Return, exactly, the line that contains "1274x525 pixels." together with all lines after it to the end of the entries, and no further lines.

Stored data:

--*--

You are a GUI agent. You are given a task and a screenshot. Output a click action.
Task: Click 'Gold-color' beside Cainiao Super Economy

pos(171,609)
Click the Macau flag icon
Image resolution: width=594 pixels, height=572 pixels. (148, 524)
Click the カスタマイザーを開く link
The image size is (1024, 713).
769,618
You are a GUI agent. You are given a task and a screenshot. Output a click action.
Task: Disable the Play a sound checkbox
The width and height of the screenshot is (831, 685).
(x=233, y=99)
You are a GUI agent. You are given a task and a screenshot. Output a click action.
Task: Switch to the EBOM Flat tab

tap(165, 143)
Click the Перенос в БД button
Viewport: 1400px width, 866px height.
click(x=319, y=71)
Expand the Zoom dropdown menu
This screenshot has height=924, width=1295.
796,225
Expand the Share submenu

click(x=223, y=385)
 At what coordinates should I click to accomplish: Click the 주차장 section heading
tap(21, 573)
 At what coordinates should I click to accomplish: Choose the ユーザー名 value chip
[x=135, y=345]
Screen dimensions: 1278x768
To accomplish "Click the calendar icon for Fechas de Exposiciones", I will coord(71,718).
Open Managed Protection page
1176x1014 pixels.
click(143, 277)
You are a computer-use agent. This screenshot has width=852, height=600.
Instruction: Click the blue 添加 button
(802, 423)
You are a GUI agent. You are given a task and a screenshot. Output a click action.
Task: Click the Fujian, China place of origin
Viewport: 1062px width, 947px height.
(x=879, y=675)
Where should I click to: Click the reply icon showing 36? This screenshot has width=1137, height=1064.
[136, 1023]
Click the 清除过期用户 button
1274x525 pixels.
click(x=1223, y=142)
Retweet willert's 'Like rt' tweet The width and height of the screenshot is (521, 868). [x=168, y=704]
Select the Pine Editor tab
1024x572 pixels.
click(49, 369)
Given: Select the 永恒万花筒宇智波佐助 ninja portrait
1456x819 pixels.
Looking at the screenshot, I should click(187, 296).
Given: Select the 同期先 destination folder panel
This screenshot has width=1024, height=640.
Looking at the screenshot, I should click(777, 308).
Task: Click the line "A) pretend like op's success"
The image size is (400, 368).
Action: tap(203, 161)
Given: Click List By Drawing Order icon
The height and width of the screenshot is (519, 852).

--*--

__EXERCISE RESPONSE__.
1274x525 pixels.
click(x=1223, y=142)
Retweet willert's 'Like rt' tweet The width and height of the screenshot is (521, 868). [x=168, y=704]
Select the Pine Editor tab
1024x572 pixels.
click(49, 369)
Given: Select the 永恒万花筒宇智波佐助 ninja portrait
1456x819 pixels.
Looking at the screenshot, I should click(187, 296).
Given: Select the 同期先 destination folder panel
This screenshot has width=1024, height=640.
Looking at the screenshot, I should click(777, 308).
Task: Click the line "A) pretend like op's success"
The image size is (400, 368).
Action: tap(203, 161)
Given: Click List By Drawing Order icon
The height and width of the screenshot is (519, 852).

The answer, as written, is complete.